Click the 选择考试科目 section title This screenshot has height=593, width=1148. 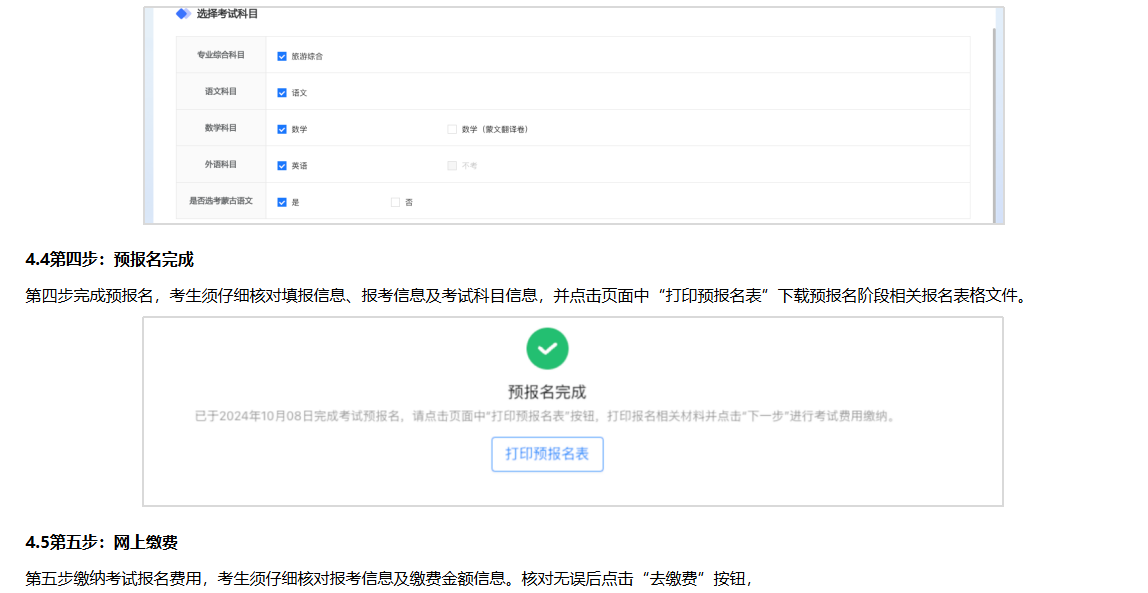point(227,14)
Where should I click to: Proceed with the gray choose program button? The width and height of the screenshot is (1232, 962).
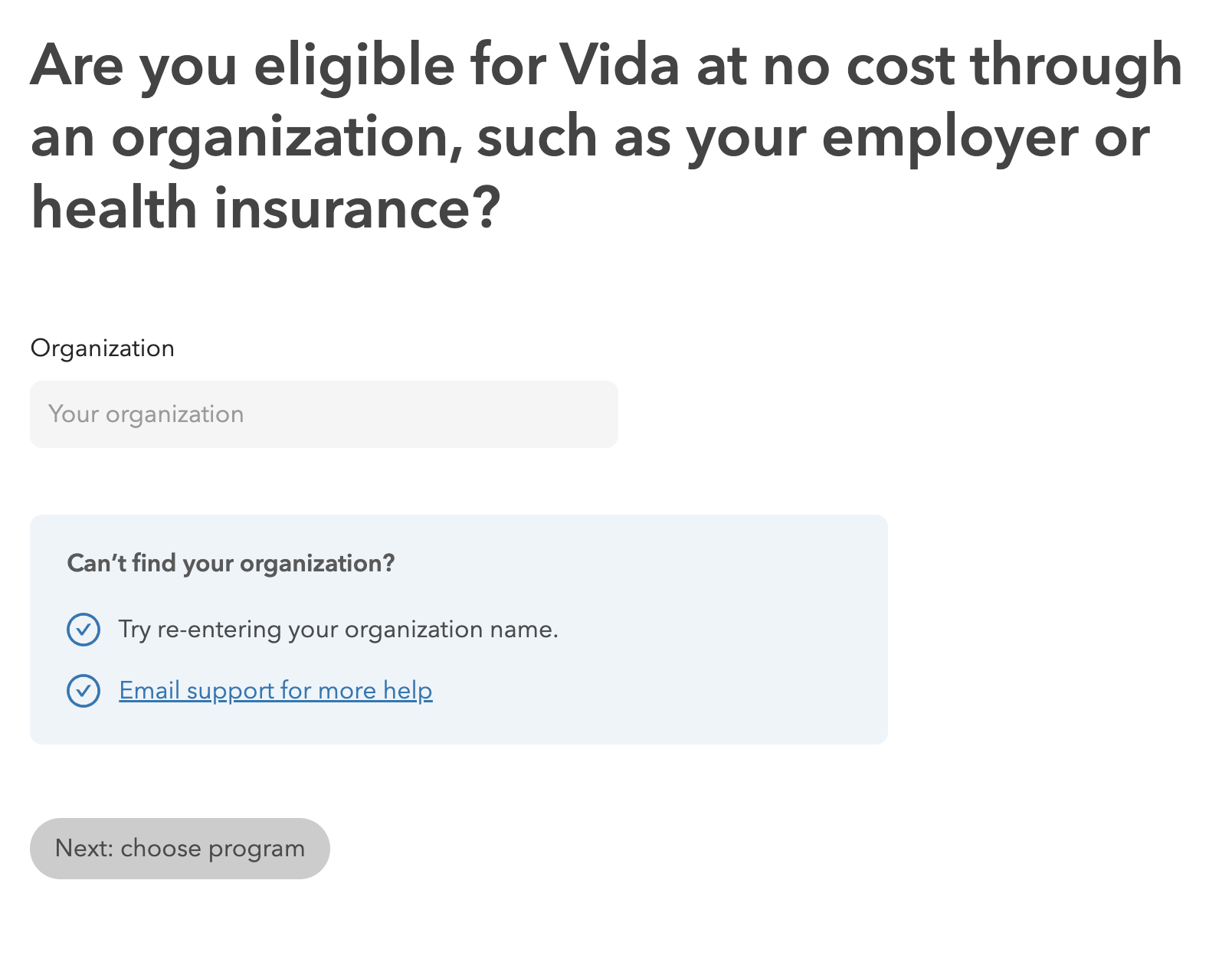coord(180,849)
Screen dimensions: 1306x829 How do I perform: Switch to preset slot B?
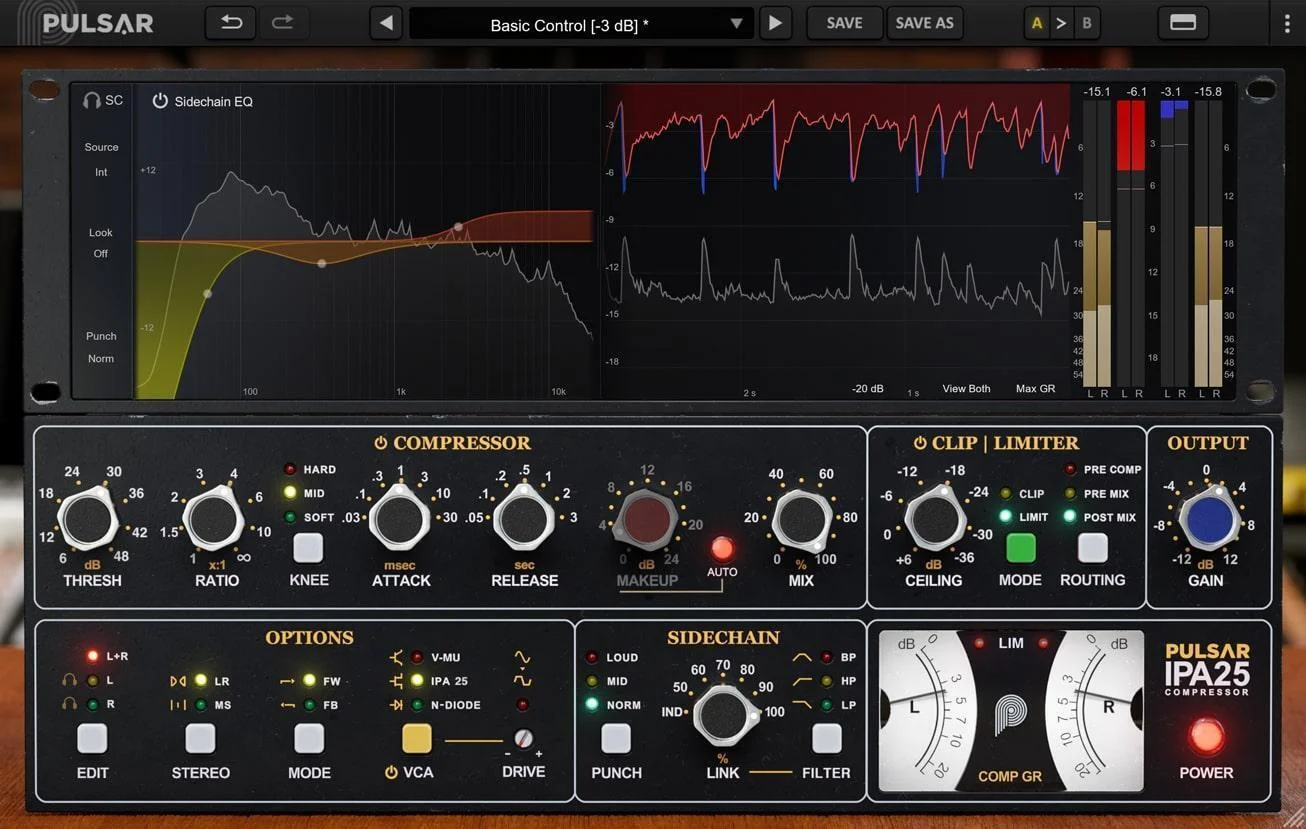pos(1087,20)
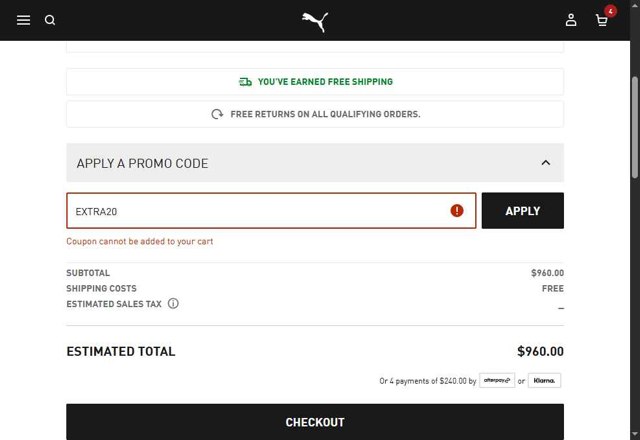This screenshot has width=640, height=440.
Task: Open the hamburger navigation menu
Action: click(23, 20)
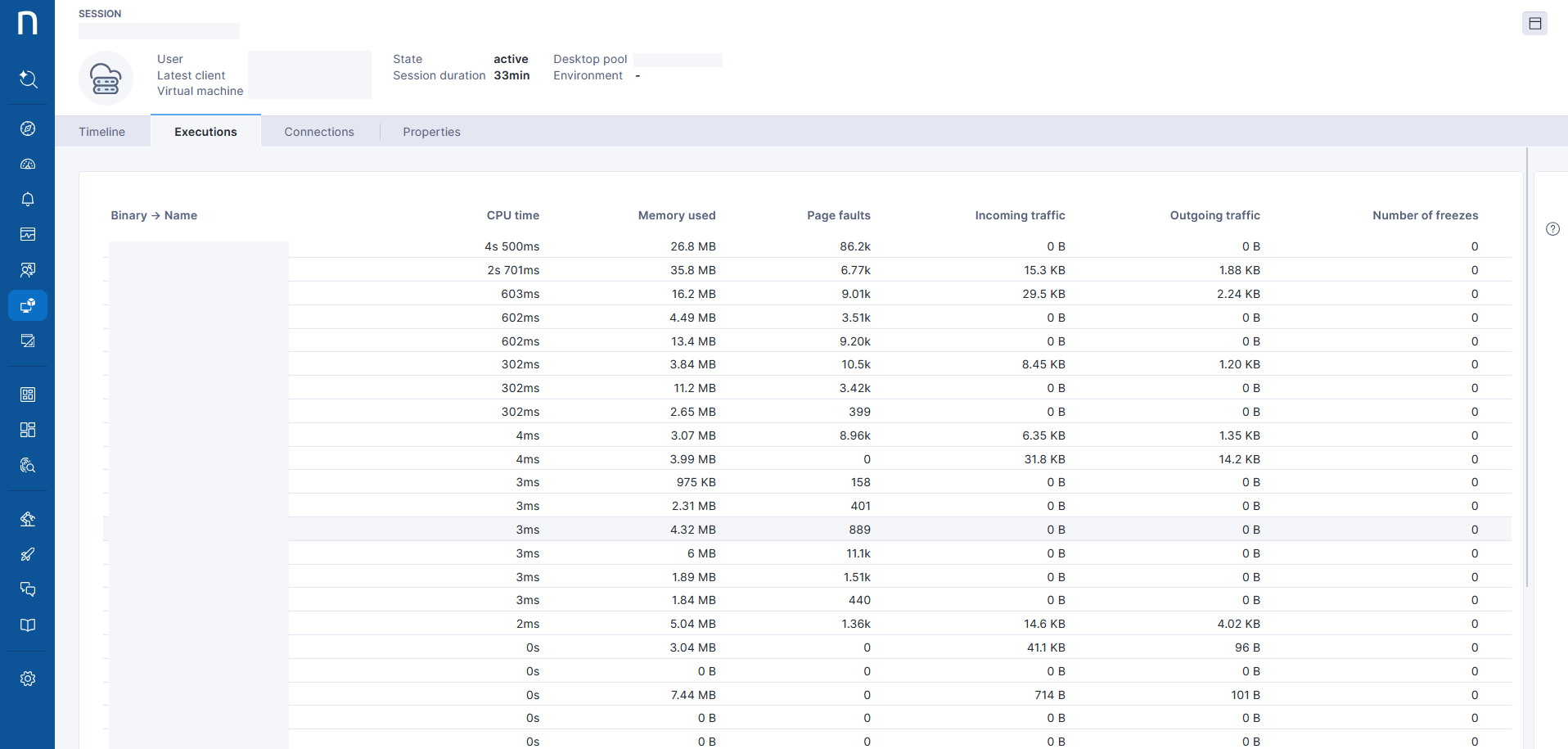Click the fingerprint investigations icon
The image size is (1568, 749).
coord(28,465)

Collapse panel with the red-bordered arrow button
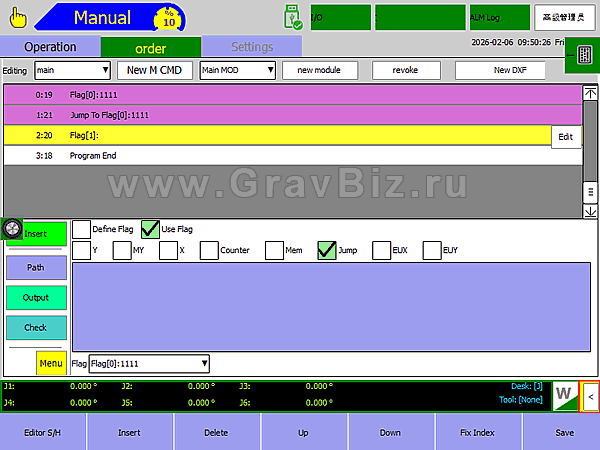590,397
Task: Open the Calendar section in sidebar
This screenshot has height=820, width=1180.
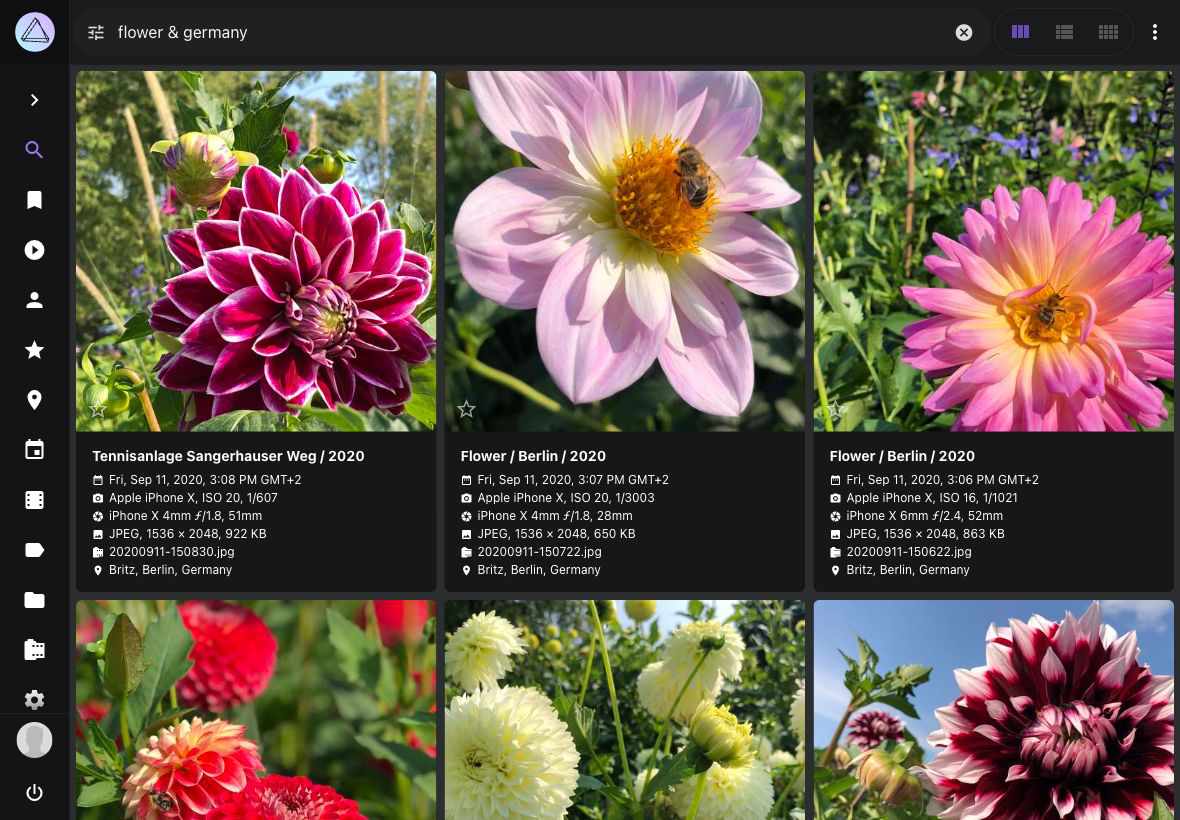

→ **Task details**
For this exercise, please set down exactly the lines of the listing above from the line with "Screen dimensions: 1306x829" up to and including the line with "Task: Open the Calendar section in sidebar", and no pictures.

→ **Solution**
Screen dimensions: 1306x829 How do I perform: Switch to preset slot B?
pos(1087,20)
This screenshot has width=640, height=440.
Task: Open the hamburger navigation menu
Action: click(23, 20)
Click the fingerprint investigations icon
The image size is (1568, 749).
coord(28,465)

Collapse panel with the red-bordered arrow button
590,397
Task: Open the Calendar section in sidebar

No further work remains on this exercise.